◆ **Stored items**
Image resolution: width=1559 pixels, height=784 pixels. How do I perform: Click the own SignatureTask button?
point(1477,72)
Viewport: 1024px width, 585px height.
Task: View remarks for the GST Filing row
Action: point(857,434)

◆ **WHAT TO DO**
Retype the records above exactly as they appear.

◆ **YOUR SOLUTION**
Image resolution: width=1559 pixels, height=784 pixels. How do I perform: Click the own SignatureTask button?
point(1477,72)
Viewport: 1024px width, 585px height.
Task: View remarks for the GST Filing row
Action: point(857,434)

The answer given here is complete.